Spirit of a Mountain: Reflections on Skiing and Being Schweitzer

Katie Botkin

If Schweitzer has a spirit, you will find it deep among trees obscured by fog. It is there, in powder drifts that have retained their perfect looseness when the groomers have long since turned crusty.

If Schweitzer has a spirit, you can see it toasted in the village, in the chaotic dining halls and crowded, intimate pubs. If Schweitzer has a spirit, you can hear it in the triumphant wail of infants, set on skis and sent down the bunny hill in their first pizza formation. Because this, the billowing line between the trees, is what children practice for before they know it exists, and it is the tale of the après even long after the snow has gone.

With 2,900 acres, Schweitzer is the biggest ski resort for hundreds of miles in any direction, and it has won accolades for being some of the best tree skiing in the nation. In fact, in 2007, Skiing Magazine’s reader resort survey dubbed it number three for tree skiing. About half of Schweitzer’s terrain is in the trees, some wide-spaced and forgiving, some so tight that none but the most advanced can hope to navigate unscathed – or at least without falling over in the occasional panicked stop. The 2005 addition of the Idyl-Our T-bar expanded the resort’s glade terrain and sidecountry skiing significantly, and the runs off the T-bar, which is a little out of the way and a bit tricky for beginners, are favorites for people trying to avoid the crowds. Partially because of this, Schweitzer also earned accolades in 2008 for being the “Best Place to Ditch the Crowds,” according to Skiing Magazine.
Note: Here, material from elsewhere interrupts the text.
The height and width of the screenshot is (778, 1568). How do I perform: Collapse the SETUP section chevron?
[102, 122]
Because the resort is often overcast, often windy and always variable, the trees offer a measure of protection from the elements. Trees keep fresh snow safe, tucked away in micro-climate pockets. They also keep it safe from the marauding advances of those whose skills are not as honed. “Schweitzer has loads of great terrain that is just hard enough to access that the properly motivated can find fresh lines for days after the latest snow,” says Nathan Harrell, a 33-year-old optometrist who has used his yearly passes extensively since he moved to Sandpoint in the summer of 2010.
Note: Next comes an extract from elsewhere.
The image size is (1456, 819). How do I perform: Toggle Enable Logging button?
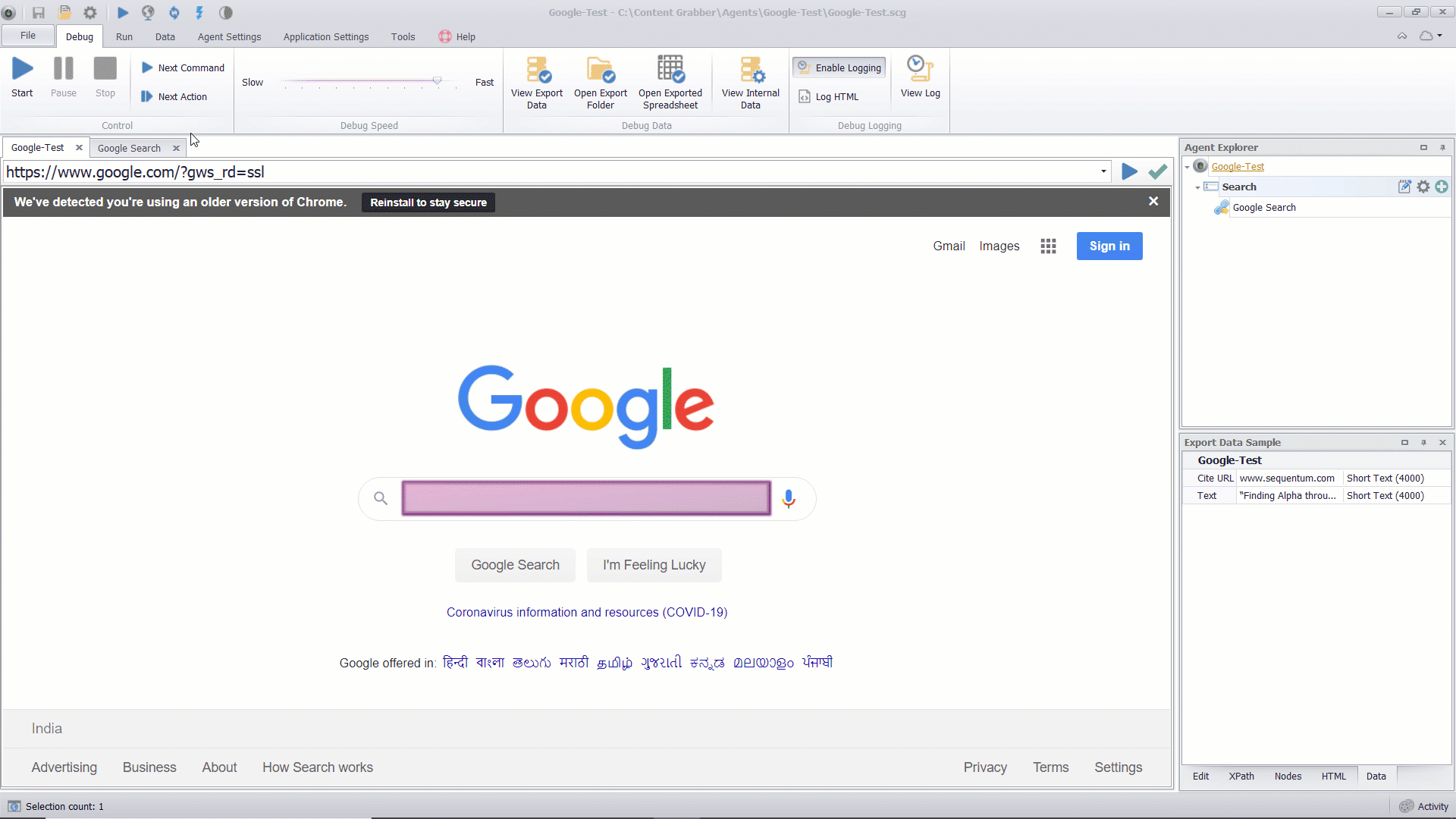pyautogui.click(x=839, y=67)
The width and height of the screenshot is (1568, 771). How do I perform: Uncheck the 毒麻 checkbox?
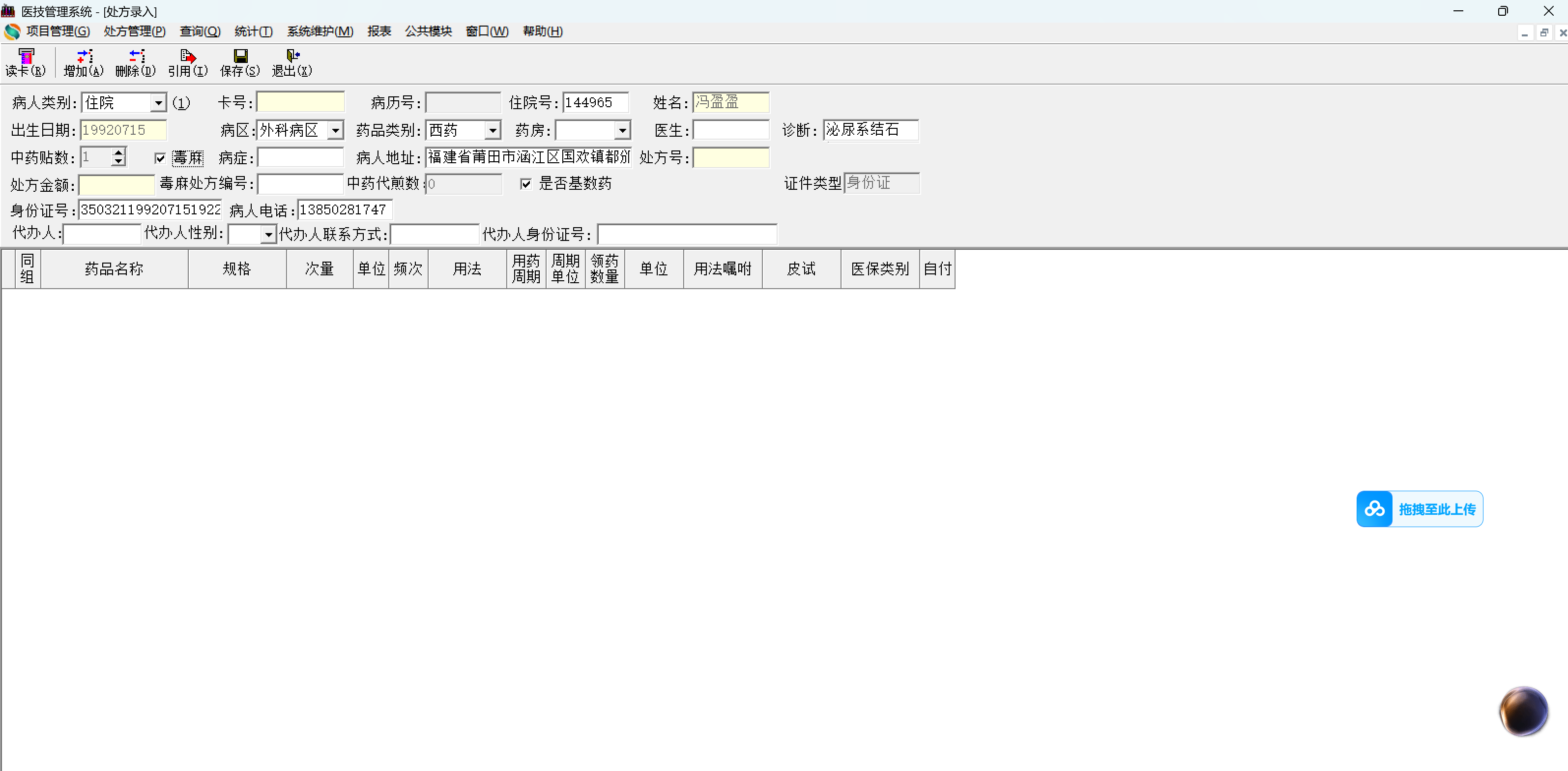coord(160,158)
Schweitzer has many things to offer tourists and newbies, from the theme-park feel of Stella, the high-speed six-pack lift serving the back of the mountain, to friendly and faithful ski instructors. It caters to competition hopefuls, with Schweitzer Alpine Racing School, and to trick junkies, whose terrain parks will be expanded this winter with Southside Progression Park, part of the $1 million the resort spent to upgrade and maintain itself this summer and fall. In short, the mountain draws a variety of skill levels, ages and interests. But at its core, its personality reflects the locals, the die-hards, the people who save up to buy a ski pass, often as early as May of the previous year when prices are lowest, and then arrange their work schedules so they can spend as much time as possible hunting powder in the trees from late November into early April. In late November they will likely be using their older gear, since it takes a month or so for the snowpack to allow for debris-free cruising. At 6,400 feet, the summit may offer better snow conditions early on than will be found at the lower elevations, but that changes depending on the day and even the hour.

Many locals have been coming to the resort for decades with their families. Sandy Compton of Heron, Montana, began skiing there in 1990, along with his niece Melissa Compton, who was then in fifth grade. Both of them still get season passes every year. “I was spoiled to grow up with such an amazing mountain,” says Melissa, who praised the runs and the lack of lines. “I’ve been to other resorts and nothing has measured up.”

Sandy has spent many of the past 23 winters skiing with his nieces, his nephew, his brothers and their various friends. He still spends time on the slopes with his family, but he also will go solo in search of fresh lines. “The thing I like most about Schweitzer is that on the busiest day, I can find someplace to ski by myself,” he says.

This year, Schweitzer celebrates its 50th anniversary. December 14, the resort will offer $19.63 lift tickets – a nod to the year 1963, when it opened its first chairlift – and an after-party at Taps bar where a 25-year-old time capsule will be opened.

Katie Botkin is a freelance writer and the managing editor of MultiLingual magazine. She has a Master’s degree in English and undergraduate degrees in French and journalism.